You are viewing a plain text version of this content. The canonical link for it is here.
Posted to issues@spark.apache.org by "Maciej Bryński (JIRA)" <ji...@apache.org> on 2015/09/01 10:55:45 UTC
[jira] [Created] (SPARK-10392) Pyspark - Wrong DateType support
Maciej Bryński created SPARK-10392:
--------------------------------------
Summary: Pyspark - Wrong DateType support
Key: SPARK-10392
URL: https://issues.apache.org/jira/browse/SPARK-10392
Project: Spark
Issue Type: Bug
Components: PySpark, SQL
Reporter: Maciej Bryński
I have following problem.
I created table.
{code}
CREATE TABLE `spark_test` (
`id` INT(11) NULL,
`date` DATE NULL
)
COLLATE='utf8_general_ci'
ENGINE=InnoDB
;
INSERT INTO `sandbox`.`spark_test` (`id`, `date`) VALUES (1, '1970-01-01');
{code}
Then I'm trying to read data and date '1970-01-01' is converted to int. This makes rdd incompatible with its own schema.
{code}
df = sqlCtx.read.jdbc("jdbc:mysql://host/sandbox?user=user&password=password", 'spark_test')
print(df.collect())
df = sqlCtx.createDataFrame(df.rdd, df.schema)
[Row(id=1, date=0)]
---------------------------------------------------------------------------
TypeError Traceback (most recent call last)

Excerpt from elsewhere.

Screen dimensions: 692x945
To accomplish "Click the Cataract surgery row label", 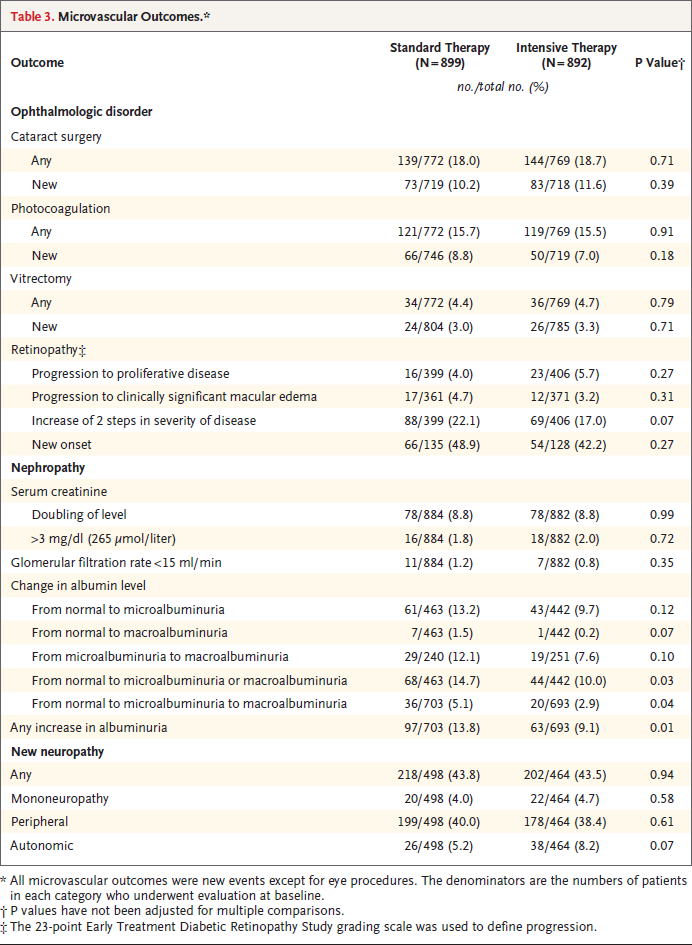I will pos(56,136).
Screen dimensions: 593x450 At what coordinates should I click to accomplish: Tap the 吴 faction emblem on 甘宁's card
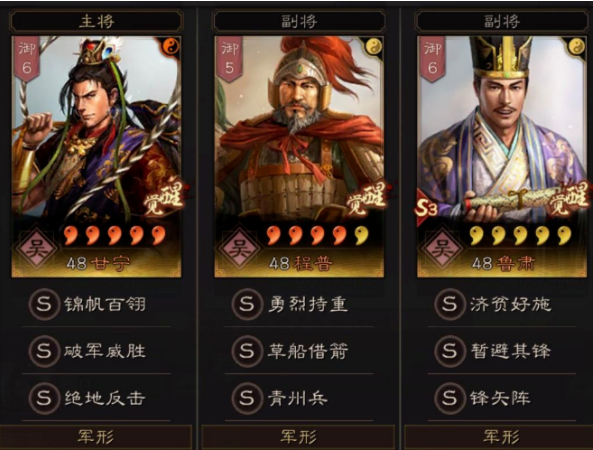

<ipython-input-36-ebc1d94e0d8c> in <module>()
1 df = sqlCtx.read.jdbc("jdbc:mysql://a2.adpilot.co/sandbox?user=mbrynski&password=CebO3ax4", 'spark_test')
2 print(df.collect())
----> 3 df = sqlCtx.createDataFrame(df.rdd, df.schema)
/mnt/spark/spark/python/pyspark/sql/context.py in createDataFrame(self, data, schema, samplingRatio)
402
403 if isinstance(data, RDD):
--> 404 rdd, schema = self._createFromRDD(data, schema, samplingRatio)
405 else:
406 rdd, schema = self._createFromLocal(data, schema)
/mnt/spark/spark/python/pyspark/sql/context.py in _createFromRDD(self, rdd, schema, samplingRatio)
296 rows = rdd.take(10)
297 for row in rows:
--> 298 _verify_type(row, schema)
299
300 else:
/mnt/spark/spark/python/pyspark/sql/types.py in _verify_type(obj, dataType)
1152 "length of fields (%d)" % (len(obj), len(dataType.fields)))
1153 for v, f in zip(obj, dataType.fields):
-> 1154 _verify_type(v, f.dataType)
1155
1156
/mnt/spark/spark/python/pyspark/sql/types.py in _verify_type(obj, dataType)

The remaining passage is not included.